In [1]:
import re
import pandas as pd
import numpy as np
from sklearn.model_selection import StratifiedShuffleSplit
from sklearn.metrics import f1_score, precision_score, recall_score, accuracy_score, confusion_matrix

# 1. wczytanie arkusza
df = pd.read_excel("wyniki_obrazow2.xlsx")          # 1 500 rekordów

# 2. utworzenie kategorii + rzeczywisty typ zdjęcia
def sprawdz_kategorie(fname, y):
    """Zwraca etykietę 'category_AI' lub 'category_real'."""
    cat = re.match(r"^[^_]+_([^_]+)_", fname).group(1).lower()
    return f"{cat}_{y}"          # np. 'animal_1' , 'food_0'

strat_key = df.apply(lambda r: sprawdz_kategorie(r["nazwa_obrazu"], r["czy_ai"]), axis=1)

# 3. 60% - zbiór treningowy  / 40% - do podziału
split1 = StratifiedShuffleSplit(n_splits=1, test_size=0.40, random_state=42)
train_idx, temp_idx = next(split1.split(df, strat_key))

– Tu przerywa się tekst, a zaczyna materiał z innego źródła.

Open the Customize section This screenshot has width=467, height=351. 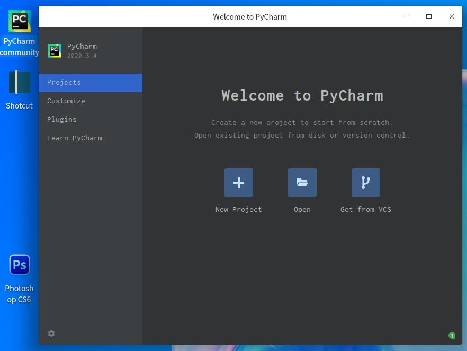point(66,101)
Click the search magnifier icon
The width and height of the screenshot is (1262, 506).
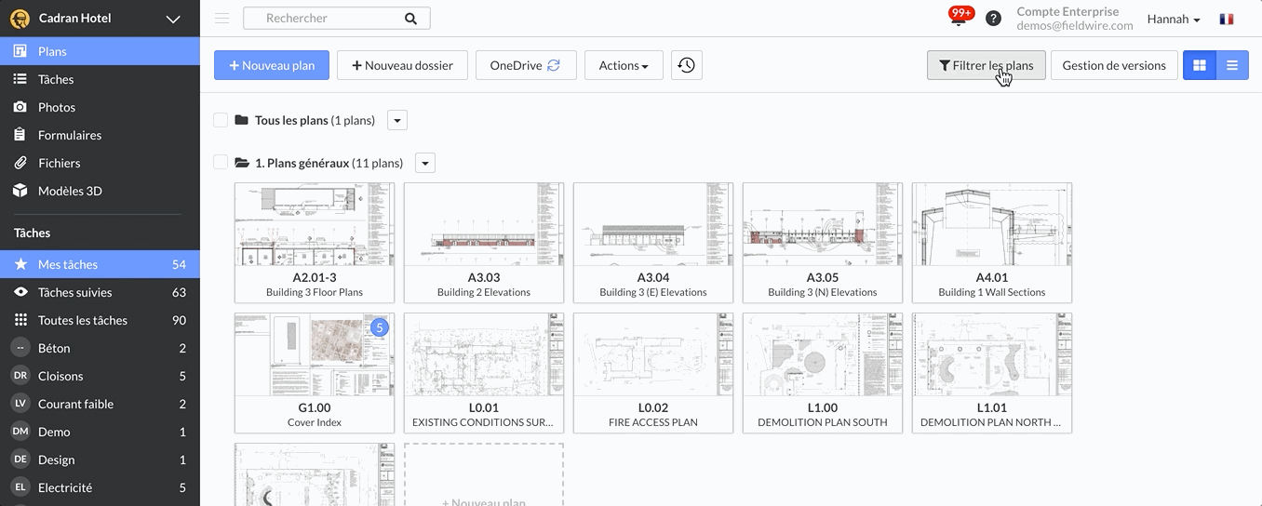click(411, 19)
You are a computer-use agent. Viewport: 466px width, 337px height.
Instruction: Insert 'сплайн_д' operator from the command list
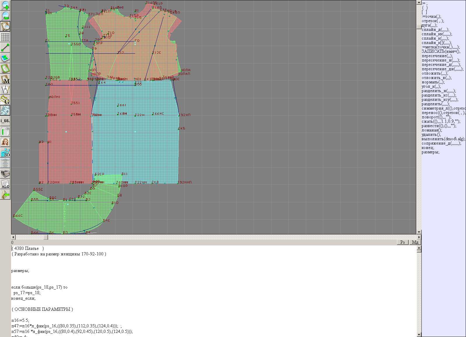coord(435,30)
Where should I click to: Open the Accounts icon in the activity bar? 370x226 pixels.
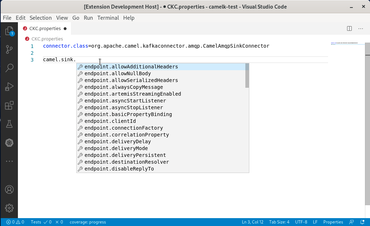click(x=9, y=189)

train = df.iloc[train_idx].reset_index(drop=True)
temp  = df.iloc[temp_idx].reset_index(drop=True)
temp_key = strat_key.iloc[temp_idx].reset_index(drop=True)

# 4.  z pozostałych 40%  →  20% - zbiór walidacyjny / 20% - zbiór testowy
split2 = StratifiedShuffleSplit(n_splits=1, test_size=0.50, random_state=42)
val_idx, test_idx = next(split2.split(temp, temp_key))

validation = temp.iloc[val_idx].reset_index(drop=True)
test       = temp.iloc[test_idx].reset_index(drop=True)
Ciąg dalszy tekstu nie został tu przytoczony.